The fundamental reason we have an economy is to allocate resources. One wonders what to make of entire empty cities from China to Spain to Ireland to...Angola?
So, if I understand this article correctly, what happened was:
1. China needed Angola's oil.
2. In exchange for the oil, China came in and built massive towns, similar to the cities built from scratch all over China in the last couple decades.
3. No one in Angola can afford to live there, so the towns sit as empty monoliths under the African sun.
This is also sobering to those who assume the housing market will come back back because of population growth. Just because your population is growing does not mean they can afford to buy houses.
Perched in an isolated spot some 30km (18 miles) outside Angola's capital, Luanda, Nova Cidade de Kilamba is a brand-new mixed residential development of 750 eight-storey apartment buildings, a dozen schools and more than 100 retail units.Angola's Chinese-built ghost town (BBC)
Designed to house up to half a million people when complete, Kilamba has been built by the state-owned China International Trust and Investment Corporation (CITIC) in under three years at a reported cost of $3.5bn (£2.2bn).
Spanning 5,000 hectares (12,355 acres), the development is the largest of several new "satellite cities" being constructed by Chinese firms around Angola, and it is believed to be one of the largest new-build projects on the continent.
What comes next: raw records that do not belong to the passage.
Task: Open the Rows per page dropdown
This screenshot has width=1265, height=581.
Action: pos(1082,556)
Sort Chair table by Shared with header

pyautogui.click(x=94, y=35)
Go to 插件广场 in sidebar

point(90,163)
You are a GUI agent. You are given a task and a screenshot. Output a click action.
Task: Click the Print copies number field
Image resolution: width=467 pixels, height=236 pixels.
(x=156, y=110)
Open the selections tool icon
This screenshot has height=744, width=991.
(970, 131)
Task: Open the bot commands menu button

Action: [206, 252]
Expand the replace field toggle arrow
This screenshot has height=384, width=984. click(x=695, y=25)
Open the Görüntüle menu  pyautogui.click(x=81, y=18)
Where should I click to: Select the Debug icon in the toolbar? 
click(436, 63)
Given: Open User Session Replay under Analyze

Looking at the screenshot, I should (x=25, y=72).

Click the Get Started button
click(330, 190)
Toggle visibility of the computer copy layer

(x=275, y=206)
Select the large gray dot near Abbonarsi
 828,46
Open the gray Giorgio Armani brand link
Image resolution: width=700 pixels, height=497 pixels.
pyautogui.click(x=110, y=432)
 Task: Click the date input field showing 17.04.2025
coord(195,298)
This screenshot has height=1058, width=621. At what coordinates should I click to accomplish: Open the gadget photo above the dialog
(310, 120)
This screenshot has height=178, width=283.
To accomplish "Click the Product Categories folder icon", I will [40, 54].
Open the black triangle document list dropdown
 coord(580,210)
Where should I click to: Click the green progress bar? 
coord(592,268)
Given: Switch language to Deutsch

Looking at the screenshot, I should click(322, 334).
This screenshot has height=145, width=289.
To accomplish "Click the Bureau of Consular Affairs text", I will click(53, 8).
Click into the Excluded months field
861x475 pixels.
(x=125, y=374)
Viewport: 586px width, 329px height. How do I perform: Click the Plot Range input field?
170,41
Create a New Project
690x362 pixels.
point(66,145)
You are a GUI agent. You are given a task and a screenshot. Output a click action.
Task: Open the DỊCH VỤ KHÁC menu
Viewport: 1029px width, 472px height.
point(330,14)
The jewel in Angola's post-war reconstruction crown, Kilamba is the star of glossy government promotional videos which show smiling families enjoying a new style of living away from the dust and confusion of central Luanda where millions live in sprawling slums.
But the people in these films are only actors, and despite all the hype, nearly a year since the first batch of 2,800 apartments went on sale, only 220 have been sold.
Eerily quiet
When you visit Kilamba, you cannot help but wonder if even a third of those buyers have moved in yet.
The place is eerily quiet, voices bouncing off all the fresh concrete and wide-open tarred roads.
There are hardly any cars and even fewer people, just dozens of repetitive rows of multi-coloured apartment buildings, their shutters sealed and their balconies empty.
Only a handful of the commercial units are occupied, mostly by utility companies, but there are no actual shops on site, and so - with the exception of a new hypermarket located at one entrance - there is nowhere to buy food.
After driving around for nearly 15 minutes and seeing no-one apart from Chinese labourers, many of whom appear to live in containers next to the site, I came across a tiny pocket of life at a school.
It opened six months ago, bussing in its pupils in from outlying areas because there are no children living on site to attend.
One student, a 17-year-old called Sebastiao Antonio - who spends nearly three hours a day in traffic getting to and from classes from his home 15km away - told me how much he liked the city.
"I really like this place - it's got car parking, places for us to have games like football, basketball and handball," he said.
"It's very quiet, much calmer than the other city, there's no criminality."
But when I asked if he and his family would move there, he just laughed.
"No way, we can't afford this. It's impossible. And there is no work for my parents here," he said.
His sentiments were echoed by Jack Franciso, 32, who started work at Kilamba as a street sweeper four months ago.
"Yes, it's a nice place for sure," he said.
But then he sighed: "To live here, you need a lot of money. People like us don't have money like that to be able to live here."
And therein lies the problem.
Apartments at Kilamba are being advertised online costing between $120,000 and $200,000 - well out of reach of the estimated two-thirds of Angolans who live on less than $2 a day.
What kind of economic system builds buildings that sit empty because no one can afford to live there?
These empty cities may be the ultimate monuments to our failed economic system.
UPDATE: BoingBoing takes notice:
It's like a bizarro-world version of the Keynsian idea of getting the economy going by paying one group of laborers to dig holes and another to fill them in. But in this case, one group of workers are paid to pump oil, which is offshored to China. In exchange, a group of Chinese workers is paid to build a gate-guarded enclave for a non-existent pool of mega-rich locals that no one can afford to live in, and which gradually turns into a massive liability. Profit!
Business Insider has the photos.
globalism is awesome! i can't wait to see what it delivers next. the interlocked economies are so complex that we should all thank our lucky stars that altuistic geniuses / benevolent dictators are in charge.
ReplyDeleteYou´re a liar.
ReplyDeleteWho told you that new cities are empty? who told you that no one can afford to live there? Now, the supply of apartments no longer meets the high demand.
As you can see above, the BBC told me that. Perhaps you should take it up with them.